So it’s important to connect them with the difference they make. And that isn’t just at a company-wide level, it’s at an individual level as well, allocating funds or time. For example, lawyers who do pro bono work or sponsoring an employee in a cancer walk.

Companies need to welcome that and give permission to that. If you sponsor something as a company, great. But it’s better to have the company as well as employees doing things, so you empower people on a collective and individual basis. I’m all for profit, but the whole point is to make a difference.

Once you have a passionate marketing department and a passionate workforce, social media and content marketing seem like great ways to channel that passion.

BC: And this is a place where small companies often have a huge advantage. They don’t need to have the established rules of a big, publicly traded company has or a company in a heavily regulated industry like health care or telecommunications. In any company, there are some things that people can’t say, but in general smaller groups can be more open and transparent.

But I don’t want to discourage the big companies. In my book, I took a look at Sun Microsystems before it was acquired by Oracle. It had about 2,500 blogs from employees, including Jonathan Schwartz (the President and CEO at the time).

Whether large or small, most companies have a few passionate employee advocates using social media. But, especially in large companies, there is often an important element that is missing. Individuals want to know, “What can I do to make a difference using social media?”

The answer is simple – be yourself. Share your individual passions. Don’t make it just another corporate mouthpiece. Social media should be about who you are as much as about the company or brand you work for. Distinction is everything.

Because, I’ve got news for you, even in a large company “you’re already self employed.” Don’t just take it from me, that is a direct quote from Seth Godin.

How does thinking of myself as self-employed affect how I use social media and content marketing?
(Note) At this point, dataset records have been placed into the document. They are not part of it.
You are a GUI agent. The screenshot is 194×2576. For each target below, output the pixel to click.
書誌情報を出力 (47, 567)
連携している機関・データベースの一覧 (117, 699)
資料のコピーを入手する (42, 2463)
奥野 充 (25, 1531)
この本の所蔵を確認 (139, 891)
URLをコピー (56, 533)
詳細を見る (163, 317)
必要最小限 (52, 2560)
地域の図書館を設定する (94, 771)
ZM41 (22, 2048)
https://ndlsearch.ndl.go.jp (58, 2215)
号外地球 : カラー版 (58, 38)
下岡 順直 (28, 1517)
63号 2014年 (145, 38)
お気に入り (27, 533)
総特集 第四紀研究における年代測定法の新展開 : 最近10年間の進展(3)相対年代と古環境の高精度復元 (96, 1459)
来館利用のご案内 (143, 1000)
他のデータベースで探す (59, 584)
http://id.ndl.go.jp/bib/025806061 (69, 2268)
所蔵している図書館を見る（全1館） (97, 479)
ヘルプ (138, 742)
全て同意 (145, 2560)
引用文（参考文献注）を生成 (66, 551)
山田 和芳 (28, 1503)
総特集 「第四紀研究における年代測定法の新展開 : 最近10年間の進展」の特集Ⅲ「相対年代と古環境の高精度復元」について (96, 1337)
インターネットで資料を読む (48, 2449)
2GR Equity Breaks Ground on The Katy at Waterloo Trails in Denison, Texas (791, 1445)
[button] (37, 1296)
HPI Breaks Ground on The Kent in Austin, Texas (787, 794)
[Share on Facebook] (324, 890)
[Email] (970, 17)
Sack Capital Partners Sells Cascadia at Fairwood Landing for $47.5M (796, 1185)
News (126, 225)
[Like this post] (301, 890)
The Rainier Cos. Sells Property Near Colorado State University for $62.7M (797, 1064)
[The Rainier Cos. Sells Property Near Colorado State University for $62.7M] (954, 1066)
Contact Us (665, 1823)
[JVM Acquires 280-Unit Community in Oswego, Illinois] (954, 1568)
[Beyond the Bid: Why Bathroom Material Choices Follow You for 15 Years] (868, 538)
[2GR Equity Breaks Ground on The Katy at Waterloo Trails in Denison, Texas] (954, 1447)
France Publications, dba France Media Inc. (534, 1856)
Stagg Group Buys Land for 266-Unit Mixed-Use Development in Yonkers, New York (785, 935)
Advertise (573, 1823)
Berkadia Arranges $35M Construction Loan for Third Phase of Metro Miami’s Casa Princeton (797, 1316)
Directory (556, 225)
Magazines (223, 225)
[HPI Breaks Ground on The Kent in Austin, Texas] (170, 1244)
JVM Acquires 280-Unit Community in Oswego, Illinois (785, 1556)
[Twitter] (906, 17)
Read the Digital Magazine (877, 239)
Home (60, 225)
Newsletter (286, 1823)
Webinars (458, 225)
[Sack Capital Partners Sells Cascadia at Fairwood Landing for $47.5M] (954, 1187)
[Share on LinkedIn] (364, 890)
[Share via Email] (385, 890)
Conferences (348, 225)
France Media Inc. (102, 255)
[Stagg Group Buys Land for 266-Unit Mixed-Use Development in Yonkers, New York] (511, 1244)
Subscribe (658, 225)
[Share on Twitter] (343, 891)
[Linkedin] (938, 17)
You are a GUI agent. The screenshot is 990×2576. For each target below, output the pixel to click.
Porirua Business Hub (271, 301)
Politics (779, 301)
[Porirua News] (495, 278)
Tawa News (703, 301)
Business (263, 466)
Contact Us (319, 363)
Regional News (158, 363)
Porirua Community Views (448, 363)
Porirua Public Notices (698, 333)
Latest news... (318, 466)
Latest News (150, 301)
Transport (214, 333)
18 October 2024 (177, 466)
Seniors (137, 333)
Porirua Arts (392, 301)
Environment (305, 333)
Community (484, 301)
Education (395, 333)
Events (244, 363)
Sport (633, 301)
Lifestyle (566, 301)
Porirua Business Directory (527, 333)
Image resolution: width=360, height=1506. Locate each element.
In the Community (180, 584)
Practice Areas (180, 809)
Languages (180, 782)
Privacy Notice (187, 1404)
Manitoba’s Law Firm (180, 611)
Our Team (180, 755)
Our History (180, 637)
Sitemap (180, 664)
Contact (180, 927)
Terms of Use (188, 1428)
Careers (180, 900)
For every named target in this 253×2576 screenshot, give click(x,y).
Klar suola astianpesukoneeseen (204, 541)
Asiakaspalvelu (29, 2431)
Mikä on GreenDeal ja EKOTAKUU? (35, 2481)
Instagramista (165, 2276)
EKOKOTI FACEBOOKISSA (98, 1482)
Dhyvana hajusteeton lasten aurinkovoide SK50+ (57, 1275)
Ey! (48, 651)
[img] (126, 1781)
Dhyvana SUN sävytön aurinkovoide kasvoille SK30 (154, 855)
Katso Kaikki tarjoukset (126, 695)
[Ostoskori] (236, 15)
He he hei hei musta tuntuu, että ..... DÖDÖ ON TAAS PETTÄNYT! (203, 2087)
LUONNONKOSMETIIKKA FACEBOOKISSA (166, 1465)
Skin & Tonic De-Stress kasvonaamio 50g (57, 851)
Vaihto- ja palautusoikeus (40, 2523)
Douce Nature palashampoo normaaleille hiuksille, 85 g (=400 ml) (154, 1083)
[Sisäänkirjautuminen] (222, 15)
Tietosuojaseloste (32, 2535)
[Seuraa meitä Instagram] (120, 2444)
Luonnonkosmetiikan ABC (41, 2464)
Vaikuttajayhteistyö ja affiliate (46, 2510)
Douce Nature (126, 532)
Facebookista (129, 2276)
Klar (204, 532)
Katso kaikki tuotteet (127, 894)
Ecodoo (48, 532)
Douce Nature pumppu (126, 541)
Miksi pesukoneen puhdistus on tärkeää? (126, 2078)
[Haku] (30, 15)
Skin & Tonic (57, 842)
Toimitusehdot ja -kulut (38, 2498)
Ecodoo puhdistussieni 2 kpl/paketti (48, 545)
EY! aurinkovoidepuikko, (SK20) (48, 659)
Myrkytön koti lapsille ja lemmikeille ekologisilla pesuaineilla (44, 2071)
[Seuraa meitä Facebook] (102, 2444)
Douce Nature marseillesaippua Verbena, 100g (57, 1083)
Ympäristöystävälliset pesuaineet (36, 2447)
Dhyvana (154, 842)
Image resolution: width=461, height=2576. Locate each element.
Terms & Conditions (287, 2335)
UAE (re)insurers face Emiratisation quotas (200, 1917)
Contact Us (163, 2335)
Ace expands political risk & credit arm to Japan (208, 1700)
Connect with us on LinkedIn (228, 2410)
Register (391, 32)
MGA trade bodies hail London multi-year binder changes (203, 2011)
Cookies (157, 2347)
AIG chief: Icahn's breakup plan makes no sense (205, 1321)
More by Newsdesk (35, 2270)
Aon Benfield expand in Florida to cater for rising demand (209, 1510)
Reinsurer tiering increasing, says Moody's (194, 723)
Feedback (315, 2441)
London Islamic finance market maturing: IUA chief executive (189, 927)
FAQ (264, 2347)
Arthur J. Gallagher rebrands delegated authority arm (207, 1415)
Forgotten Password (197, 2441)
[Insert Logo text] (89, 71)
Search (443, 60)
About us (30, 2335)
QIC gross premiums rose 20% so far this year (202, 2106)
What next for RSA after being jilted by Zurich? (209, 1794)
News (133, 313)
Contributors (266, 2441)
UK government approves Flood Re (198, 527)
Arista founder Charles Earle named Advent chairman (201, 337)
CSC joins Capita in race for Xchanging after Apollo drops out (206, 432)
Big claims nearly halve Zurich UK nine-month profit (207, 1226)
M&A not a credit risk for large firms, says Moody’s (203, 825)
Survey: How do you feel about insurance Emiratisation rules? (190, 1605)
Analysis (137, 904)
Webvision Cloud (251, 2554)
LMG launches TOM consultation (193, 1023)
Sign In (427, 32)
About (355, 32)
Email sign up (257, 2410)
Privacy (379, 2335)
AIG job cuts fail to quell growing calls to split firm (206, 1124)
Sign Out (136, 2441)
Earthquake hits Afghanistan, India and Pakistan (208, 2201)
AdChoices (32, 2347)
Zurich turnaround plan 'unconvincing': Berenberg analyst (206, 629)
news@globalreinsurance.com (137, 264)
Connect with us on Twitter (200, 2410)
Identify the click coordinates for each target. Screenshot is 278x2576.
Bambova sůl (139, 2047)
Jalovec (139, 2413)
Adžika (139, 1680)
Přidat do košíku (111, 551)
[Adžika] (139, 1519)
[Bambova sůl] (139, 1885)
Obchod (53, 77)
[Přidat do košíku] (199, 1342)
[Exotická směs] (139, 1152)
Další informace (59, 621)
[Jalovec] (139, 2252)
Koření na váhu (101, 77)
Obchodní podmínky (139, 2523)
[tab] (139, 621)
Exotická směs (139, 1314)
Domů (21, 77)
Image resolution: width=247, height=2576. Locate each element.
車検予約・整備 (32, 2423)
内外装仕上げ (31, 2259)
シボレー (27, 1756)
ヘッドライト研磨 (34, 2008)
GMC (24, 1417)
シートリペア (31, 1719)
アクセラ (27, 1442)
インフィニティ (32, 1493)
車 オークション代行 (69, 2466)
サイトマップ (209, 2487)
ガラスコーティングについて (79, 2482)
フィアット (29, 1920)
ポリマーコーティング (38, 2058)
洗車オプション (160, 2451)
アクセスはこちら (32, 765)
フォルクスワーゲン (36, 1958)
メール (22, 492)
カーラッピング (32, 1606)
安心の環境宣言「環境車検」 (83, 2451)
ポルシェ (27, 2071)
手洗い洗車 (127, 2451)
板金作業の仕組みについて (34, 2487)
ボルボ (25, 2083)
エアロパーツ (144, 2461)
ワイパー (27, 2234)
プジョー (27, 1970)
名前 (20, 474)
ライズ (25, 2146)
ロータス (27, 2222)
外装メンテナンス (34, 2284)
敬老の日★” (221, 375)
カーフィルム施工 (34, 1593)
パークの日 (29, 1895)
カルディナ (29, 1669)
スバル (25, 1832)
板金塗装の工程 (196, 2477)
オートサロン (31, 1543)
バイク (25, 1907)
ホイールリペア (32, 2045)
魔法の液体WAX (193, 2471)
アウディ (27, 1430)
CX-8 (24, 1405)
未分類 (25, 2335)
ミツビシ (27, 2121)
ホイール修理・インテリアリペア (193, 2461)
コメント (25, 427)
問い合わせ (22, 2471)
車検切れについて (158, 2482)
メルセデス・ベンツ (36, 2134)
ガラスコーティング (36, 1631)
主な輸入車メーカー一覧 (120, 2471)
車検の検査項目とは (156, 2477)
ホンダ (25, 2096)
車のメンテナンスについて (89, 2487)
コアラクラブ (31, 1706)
BC: My point is, every marketer has a personal brand in addition to your company’s brand. Don’t just look at yourself as some cog in a big company.

Now don’t go too far. We all know the story of someone who lost his job by saying the wrong thing on social media. And your boss and peers are listening…or will be soon. So pretend your boss is standing next to you when you’re typing.

Thanks to the prevalence of the Internet in general and social media in particular, every brand, both personal and corporate is held accountable for all of our actions. So in some ways, reputation has become more important than brand. Customers and employers will find out about you.

So put yourself out there. Share your heart and passion and the greatness of what you have to offer. But be transparent. After all, the World (Wide Web) is watching.

Related Resources

Holistic Marketing Optimization: What’s more likely to show up on Twitter?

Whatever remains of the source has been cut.